Make sure your cluster is connected to Access Graph and that self-hosted deployments run Access Graph v1.30.0 or later.

### Check PostgreSQL extension availability

Connect to the PostgreSQL database used by Access Graph and query `pg_available_extensions`:

```
SELECT name, default_version, installed_version
FROM pg_available_extensions
WHERE name IN ('pg_trgm', 'vector')
ORDER BY name;

```

`pg_trgm` should appear as `pg_trgm`. `pgvector` should appear as `vector`, which is the PostgreSQL extension name. If a row is missing, that extension is not available in the PostgreSQL instance. If `installed_version` is empty, the extension is available but is not enabled in the current database yet; Access Graph enables required extensions automatically when it initializes the database.

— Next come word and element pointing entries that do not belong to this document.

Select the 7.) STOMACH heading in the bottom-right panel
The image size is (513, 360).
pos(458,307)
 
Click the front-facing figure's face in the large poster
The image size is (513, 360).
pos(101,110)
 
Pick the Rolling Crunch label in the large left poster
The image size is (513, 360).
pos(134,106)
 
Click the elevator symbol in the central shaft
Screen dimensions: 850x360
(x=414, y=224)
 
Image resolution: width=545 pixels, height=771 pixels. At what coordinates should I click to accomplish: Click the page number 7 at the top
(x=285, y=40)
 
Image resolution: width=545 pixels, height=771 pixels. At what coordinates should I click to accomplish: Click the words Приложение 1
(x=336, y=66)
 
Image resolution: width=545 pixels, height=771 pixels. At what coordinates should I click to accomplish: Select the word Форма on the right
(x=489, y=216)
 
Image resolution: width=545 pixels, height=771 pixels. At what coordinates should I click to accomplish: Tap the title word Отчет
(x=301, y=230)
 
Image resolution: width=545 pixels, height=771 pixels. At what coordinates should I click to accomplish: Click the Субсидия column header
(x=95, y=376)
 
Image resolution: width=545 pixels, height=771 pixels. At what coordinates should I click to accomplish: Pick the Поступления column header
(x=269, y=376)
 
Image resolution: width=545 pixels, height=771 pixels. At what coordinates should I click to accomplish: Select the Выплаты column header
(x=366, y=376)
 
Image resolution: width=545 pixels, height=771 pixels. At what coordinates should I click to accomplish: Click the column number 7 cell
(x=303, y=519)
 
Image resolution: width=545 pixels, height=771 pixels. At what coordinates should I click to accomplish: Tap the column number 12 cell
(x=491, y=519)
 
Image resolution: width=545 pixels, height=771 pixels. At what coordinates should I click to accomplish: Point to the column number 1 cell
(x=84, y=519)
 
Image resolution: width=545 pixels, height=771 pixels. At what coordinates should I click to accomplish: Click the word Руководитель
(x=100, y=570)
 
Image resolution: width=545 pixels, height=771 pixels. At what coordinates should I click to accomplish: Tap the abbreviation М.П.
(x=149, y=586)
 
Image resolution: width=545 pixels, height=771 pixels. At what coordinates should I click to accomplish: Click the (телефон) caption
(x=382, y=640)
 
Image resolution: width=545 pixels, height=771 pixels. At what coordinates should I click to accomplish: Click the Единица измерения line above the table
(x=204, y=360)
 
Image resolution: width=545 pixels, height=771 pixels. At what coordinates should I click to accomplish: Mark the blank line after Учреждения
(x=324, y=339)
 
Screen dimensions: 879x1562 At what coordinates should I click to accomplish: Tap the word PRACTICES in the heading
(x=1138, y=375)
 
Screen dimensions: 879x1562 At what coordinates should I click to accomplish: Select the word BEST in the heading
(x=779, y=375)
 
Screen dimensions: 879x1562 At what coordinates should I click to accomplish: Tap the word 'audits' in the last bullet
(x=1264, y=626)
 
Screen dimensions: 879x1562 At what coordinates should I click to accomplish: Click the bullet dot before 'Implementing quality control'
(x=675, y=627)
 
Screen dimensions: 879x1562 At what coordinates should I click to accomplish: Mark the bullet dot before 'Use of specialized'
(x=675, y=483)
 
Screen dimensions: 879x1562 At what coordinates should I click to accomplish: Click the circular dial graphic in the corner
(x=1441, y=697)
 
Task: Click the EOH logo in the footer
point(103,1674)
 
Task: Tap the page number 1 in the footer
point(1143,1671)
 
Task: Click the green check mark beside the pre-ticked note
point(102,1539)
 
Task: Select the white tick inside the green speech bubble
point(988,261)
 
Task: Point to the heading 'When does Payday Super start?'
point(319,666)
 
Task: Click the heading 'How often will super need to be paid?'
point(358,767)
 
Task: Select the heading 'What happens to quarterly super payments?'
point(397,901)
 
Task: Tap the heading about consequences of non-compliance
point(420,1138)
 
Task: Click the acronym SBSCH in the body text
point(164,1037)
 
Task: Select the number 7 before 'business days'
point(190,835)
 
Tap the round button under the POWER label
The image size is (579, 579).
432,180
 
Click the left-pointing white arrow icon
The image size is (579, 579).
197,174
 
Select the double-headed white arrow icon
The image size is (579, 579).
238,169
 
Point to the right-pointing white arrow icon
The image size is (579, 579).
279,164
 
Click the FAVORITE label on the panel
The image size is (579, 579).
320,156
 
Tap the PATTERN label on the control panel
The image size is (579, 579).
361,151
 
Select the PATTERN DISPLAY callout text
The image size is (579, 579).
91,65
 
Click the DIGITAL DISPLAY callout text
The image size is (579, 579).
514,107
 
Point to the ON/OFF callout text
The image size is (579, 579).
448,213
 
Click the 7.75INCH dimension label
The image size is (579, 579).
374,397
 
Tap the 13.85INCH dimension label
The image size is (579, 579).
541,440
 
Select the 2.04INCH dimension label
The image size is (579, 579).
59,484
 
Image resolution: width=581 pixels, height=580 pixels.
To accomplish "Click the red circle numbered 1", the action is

### Session Recording Search requires the pg\_trgm PostgreSQL extension

Use a PostgreSQL instance where `pg_trgm` is available to the Access Graph database. Access Graph enables the extension automatically.

### Session Recording Search requires the pgvector PostgreSQL extension

Use a PostgreSQL instance where `pgvector` is available to the Access Graph database. Access Graph enables the `vector` extension automatically.

### No sessions found

Check that the search time range includes the session, that the session has a successful summary, and that your Teleport roles allow you to read the recording. Session Recording Search does not return recordings that have not been summarized.